Ważne jest też twoje (i twoich bliskich, jeśli chcesz robić świece w domu, najczęściej to kuchnia w takiej sytuacji) bezpieczeństwo i mam na myśli tutaj takie kwestie jak wentylacja, odzież ochronna itp. Gdy robisz świece z wosku sojowego, pracujesz z temperaturami rzędu 70-75 stopni celcjusza, plus ewentualnie z olejkami zapachowymi, których odpowiednie stężenie jest niezmiernie ważne. Jest to praca ze szkłem, do którego zlewasz wosk i ono też nie może być przypadkowe. Jest to używanie knotów, barwników i olejków, które można kupić dobrej i wątpliwej jakości. Zanim zaczniesz warto byś umiał/a je rozróżniać i wiedzieć co i dlaczego jest bezpieczne dla zdrowia lub nie.
Reasumując. Nie polecam robienie świec zapachowym, gdy nie masz o tym zielonego pojęcia. Natomiast.
Świece bezzapachowe.
Robiąc świece bezzapachowe, odlewane z formy (najczęściej to miękki sylikon) odpada praca z zapachem, szkłem i gotowym knotem. Knoty polecam impregnować samemu i używać wyłącznie tych z bawełnianych sznurków. Dzięki temu zostaje sam czysty wosk sojowy i forma. A to wymaga o wiele mniejszego przygotowania i wiedzy.
Oczywiści nadal kwestie bezpieczeństwa są najważniejsze. Zanim zabierzesz się do pracy nad zrobieniem własnej świecy sojowej, zadbaj o uprzątnięcie blatu roboczego, wygoń bliskich z pomieszczenia, zadbaj o to, by nikt ci nie przeszkadzał, przygotuj wcześniej wszystko, czego potrzebujesz.
do zrobienia świecy przygotuj:
– wosk roślinny np. sojowy (tu najlepiej sprawdzi się wosk typu Pillar- jest twardy, szybko zastyga, łatwo odchodzi od formy)

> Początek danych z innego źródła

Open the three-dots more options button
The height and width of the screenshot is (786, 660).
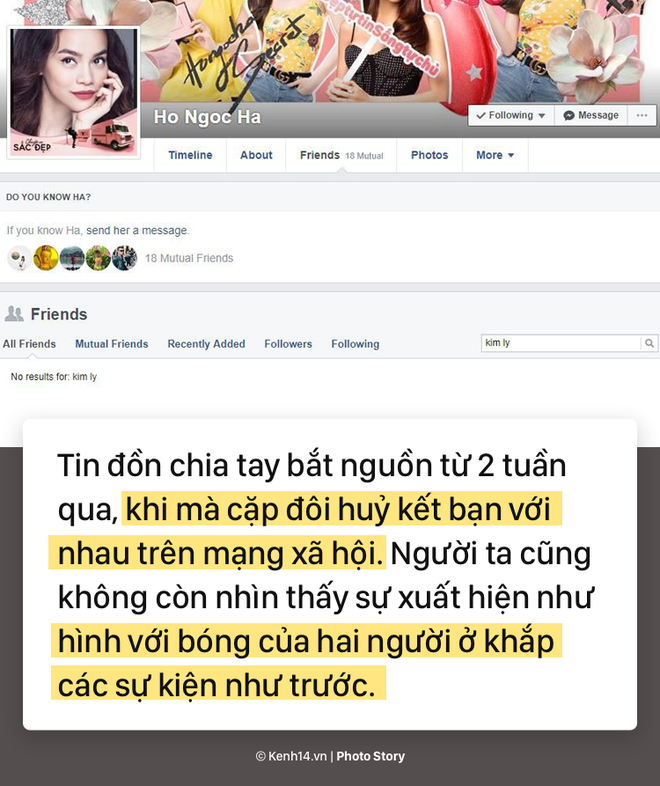(x=642, y=115)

– waga (kuchenna lub jubilerska)pomoże ci rozpuścić odpowiednią ilość wosku
– kuchenka – nie ma znaczenia czym zasilana (elektryczna/gaz/indukcja), a dokładnie jeden jej palnik
– termometr kuchenny (taki ze szpikulecem)

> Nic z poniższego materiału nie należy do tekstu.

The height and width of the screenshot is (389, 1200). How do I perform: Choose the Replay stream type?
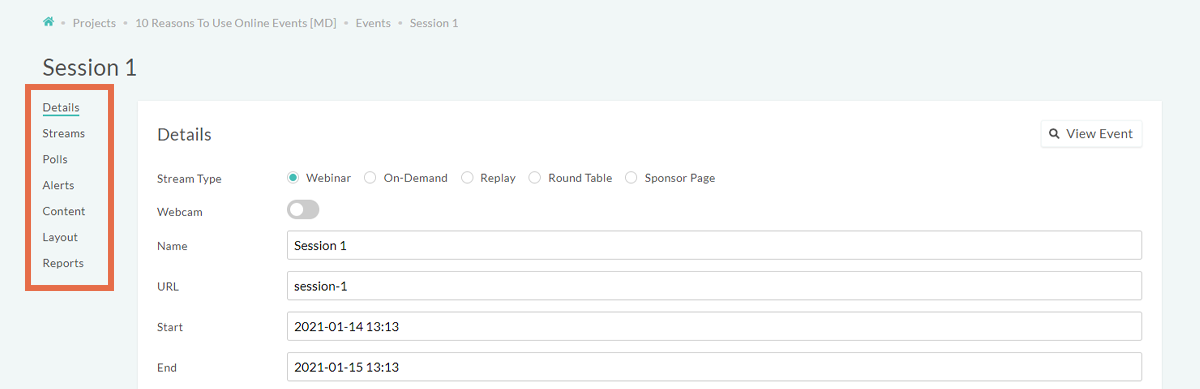[x=467, y=178]
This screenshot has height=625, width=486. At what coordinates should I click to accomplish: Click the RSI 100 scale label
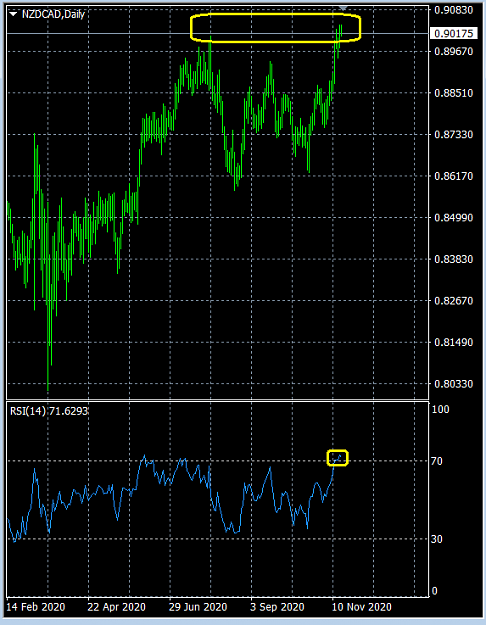click(x=441, y=409)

– topielnik lub dwa garnki (w których raczej już nic nie ugotujesz) – jeden mniejszy, drugi większy
– forma plastikowa/ sylikonowa przeznaczona do zalewu świec
– knot ( polecam bawełniane, można za niewielkie pieniądze kupić knoty różnej grubości splotu, które należy zaimpregnować (w wosku lub impregnacie) przed użyciem.
Knoty należy dobierać do średnicy świecy tak, aby wypalała się możliwie długo i równo. Tutaj nie ma lepszego sposobu jak testy, testy, testy.
– ręcznik papierowy (zawsze się przyda)
– igła z dużym uchem
– obcęgi (mogą być potrzebne, szczególnie przy długich, wąskich formach)
– mieszadełko najlepiej drewniane np. patyczki do sushi
– nożyczki/ przycinak do knotów
Masz wszystko co potrzeba? No to lecimy:)
Przygotowanie miejsca pracy i dobór grubości knota do twojej formy.
Zacznij od przygotowania blatu. Warto go zabezpieczyć przed ewentualnym rozlaniem wosku. Wosk sojowy, co prawda, łatwo zmyć (ciepła woda + płyn do mycia naczyń sobie poradzi), ale jest dość tłusty, dlatego polecam ręcznik papierowy, stare gazety czy podkładki sylikonowe.
Po zabezpieczeniu powierzchni przygotuj swoją formę. Nowe formy sylikonowe nie mają otworów na knot, dlatego musisz zrobić go sam/a przebijając środek najwyższego punktu formy igłą (formy z plastiku mają już takowe otwory na knot). Ja zazwyczaj zaznaczam sobie długopisem środek promienia świecy.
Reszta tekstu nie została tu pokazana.